Five years ago, Aikido Resolutions Foundation executive director Tim Spies met Liz, a 15-year breast cancer survivor. Liz was a young woman with small children when she was diagnosed and so Spies knew that there were difficult times in her family. He asked her to describe how she felt. Fear, loneliness, desperation, and disconnection were some of the words she used.

Spies then asked her how she got past this emotionally, and where her strength came from. He was curious because, beyond the physical treatment, surgeries, and familial support there survivors face an incredible internal conflict that is most often based in fear. Liz’s response was inspirational.

“Breathe when you feel the fear creep in and try not to let it control you,” she said. “Surround yourself with people that believe in you to help alleviate the loneliness. Make yourself physically stronger to improve your self-confidence. Relax and meditate so that the worry will dissipate.”

Liz’s words sounded all too familiar to Spies – it was and is Aikido (the way of harmonizing energy). That night “Cut The Cancer” was born.

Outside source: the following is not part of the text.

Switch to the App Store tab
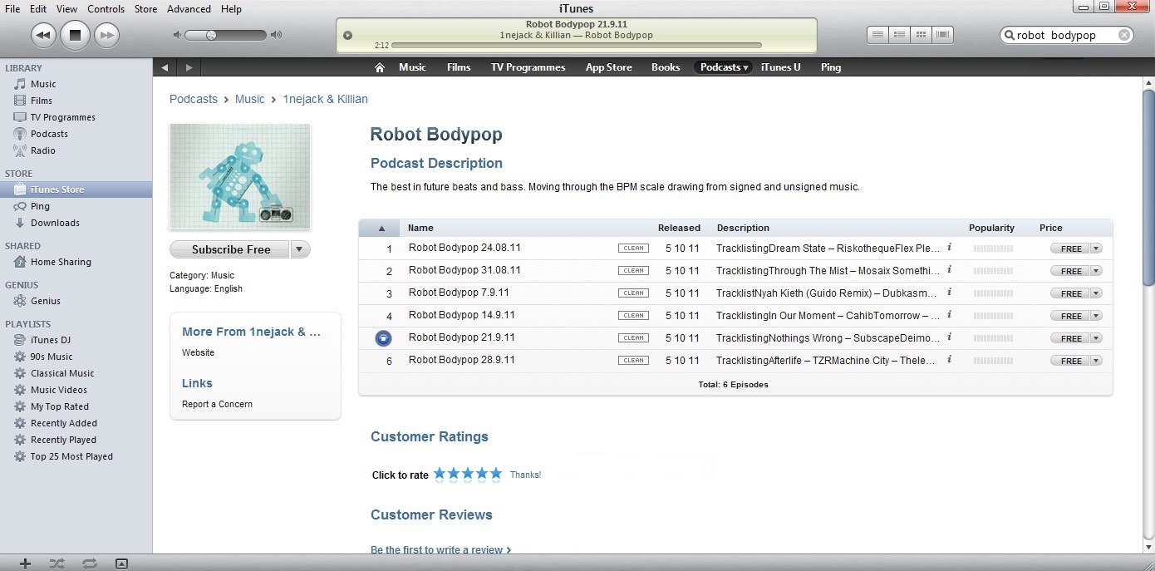Image resolution: width=1155 pixels, height=571 pixels. click(608, 67)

“Cut The Cancer” gives students the physical and mental skills necessary to utilize the tenets of budo (martial way) in their fight with and recovery from cancer. Eastern philosophy and the study of martial arts have been proven to have huge positive effects because they teach us to strengthen the body and sharpen the mind.

But, to Spies, there is more to it than that. The study of Aikido teaches us to get out of our comfort zone, and immerse ourselves within the areas of our lives that are difficult. Facing our challenges head-on with a calm mind and relaxed body enables us to move past those issues with strength and fortitude no matter how difficult they may seem.

Aikido Association of America founder Fumio Toyoda Shihan was once asked why should we study a martial art. His response is the basis for the “Cut The Cancer” curriculum:

“Why study martial arts? A true martial artist does not train to only defeat others. He trains to defeat the enemies inside himself, the enemies we all have. He trains to forge his life into something beautiful, something helpful to the world. He wishes not to draw the sword, but to put it away once and for all.

He can do this because, through his training, peace is not just a word or and idea to him. Strength, bravery, compassion: these are not just words to him. They are what he has embodied. They are what he has become.”

“Cut The Cancer” instructors teach students to be compassionate toward themselves, to be brave to face what needs to be faced, and to have the strength to do it. There are two components of nearly all martial arts, the physical side and the philosophical/spiritual side.

The philosophical side of aikido, restoring harmony, is ideal in this situation because learning to not be controlled by fear is the most empowering aspect of the program. The falls, pins, and joint locks of traditional aikido, however, are not suitable for the cancer patient so Spies and his team have built a curriculum based primarily on the wooden swoed (bokken).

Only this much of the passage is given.